Guide to running with ROVER
By Ann M. Noser
A popular online video showcases a life-changing shelter-animal adoption in which the adopter, Eric, who weighed 340 pounds, had Type 2 Diabetes, and high blood pressure. His nutritionist suggested he adopt a dog to get him walking. Both Eric and Peety the dog lost weight and gained a wonderful friendship. Eric eventually ran a marathon.
As Eric discovered, running with your dog can benefit both parties. Here’s a guide to help keep everyone happy and safe.
Age, Weight, Breed
Puppies have lots of energy to burn, but most experts agree they shouldn’t run for long periods until 8 to 12 months of age (depending on breed) to avoid damaging their developing joints. Use these early months to develop proper leash habits while walking and participating in obedience classes.
For adult dogs, take an honest look at their waistline. Extra pounds add pressure on the joints, increasing the risk of injury. Added weight also makes it more difficult to breathe, increasing the risk of overheating. Work on slimming down before attempting to run, by decreasing the amount fed and gradually increasing the lengths of walks.

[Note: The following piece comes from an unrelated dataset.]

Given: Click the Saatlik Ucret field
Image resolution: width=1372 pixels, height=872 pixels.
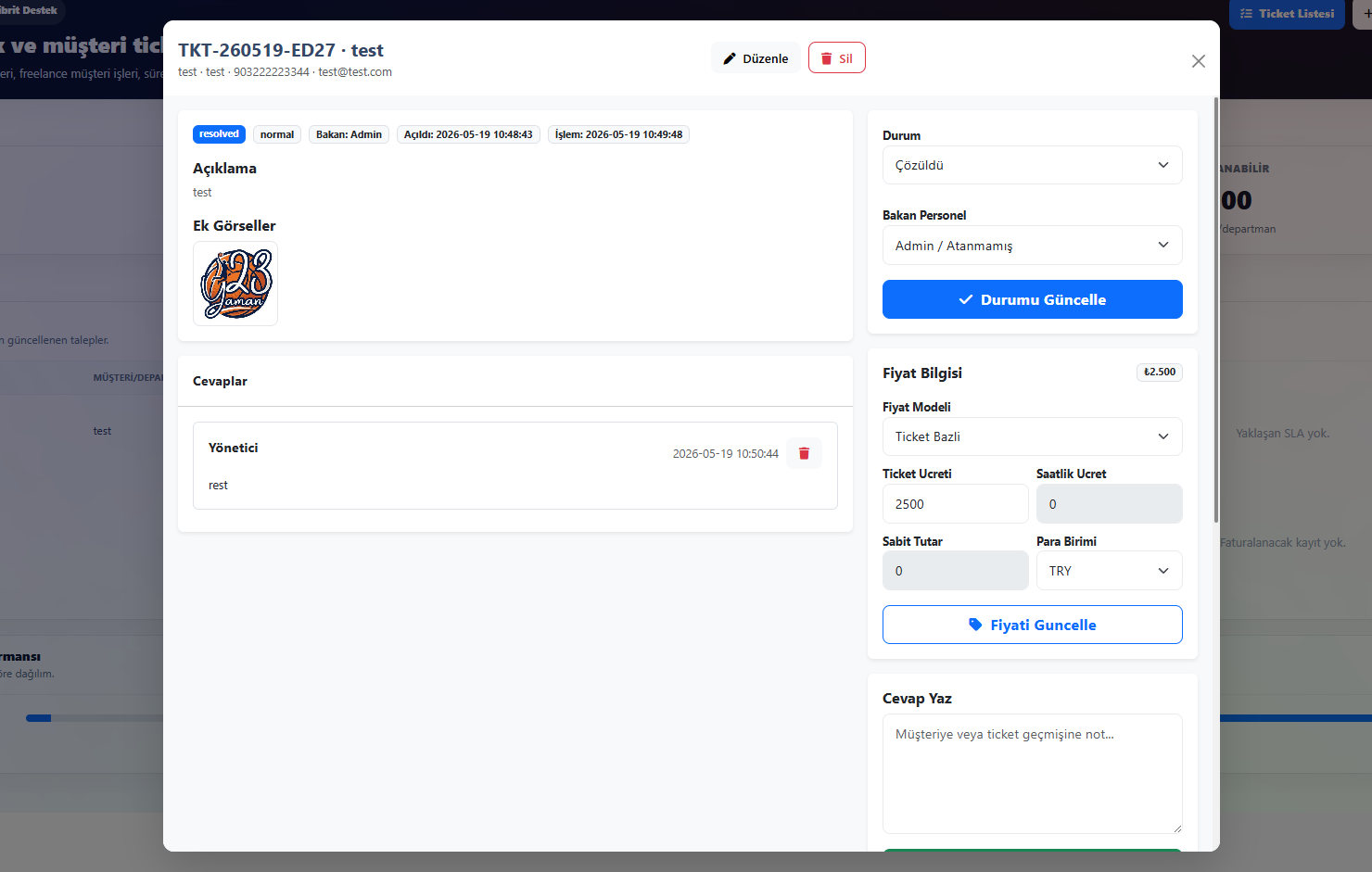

Not every dog breed, shape or size is built to run. Some might be better walking partners. Breeds with shorter noses (such as Bulldogs) are more prone to overheating. So are older dogs. I’ve met Yorkie mixes and Dachshunds out happily running, so small breeds aren’t automatically out of the race.
If you’re not sure whether or not you should run with your dog, ask your veterinarian for advice.
Once your dog is the right age and weight, increase mileage slowly to avoid injury for both of you. Consider consulting one of the many Couch to 5K programs to ease your way into running.
Hot Dog in the City
Dogs can’t sweat like humans do. They lose excess heat through panting. During summer months, leave your dog home on runs longer than one hour. Additionally, leave her home on any days of high temps or humidity. On a run, if your dog starts to lag or his tongue hangs out further than normal, it’s time to take him home.
Ensure water access for both of you, but avoid standing water. Don’t let your dog drink out of any algae-laden lakes. In Rochester, the dogs taking a turn around Silver Lake appreciate the wonderful woman who always leaves two water bowls in her yard. If there are no safe water sources available, bring a thermos and bowl in your car and return frequently for refreshment breaks.
Bike trails are great for running, but during the hotter months the black tar can burn a dog’s footpads. Hold your bare hand on the bike path for 10 seconds. If it’s too hot for your hand, it’s too hot for paws.
Avoid Stomach Upset
To avoid vomiting or diarrhea, wait at least an hour after a meal before running with Fido. Some dogs will get softer stools the longer they run. If stools are normal at other times, this is just exercise-induced.
Minnesota winters are long, cold and dark. To increase visibility, wear a reflective outer layer and consider a reflective leash or collar for your dog.
When is it too cold to run outside with your dog? If it hurts to breathe or if your dog holds up its feet during a walk or run, then it’s time to go home.
After winter runs, towel off your dog’s feet to remove any road salt. If your dog starts to limp or lick its paws, stop running immediately.
Rules of the Road
Don’t hog the road. Move over and keep control of your dog when passing others. Bring along poop bags. Above all, be considerate of others and attentive to your dog.
Dr. Ann Anderson works as a small-animal veterinarian at Quarry Hill Park Animal Hospital by day, and a writer (under her married name Ann M. Noser) by night.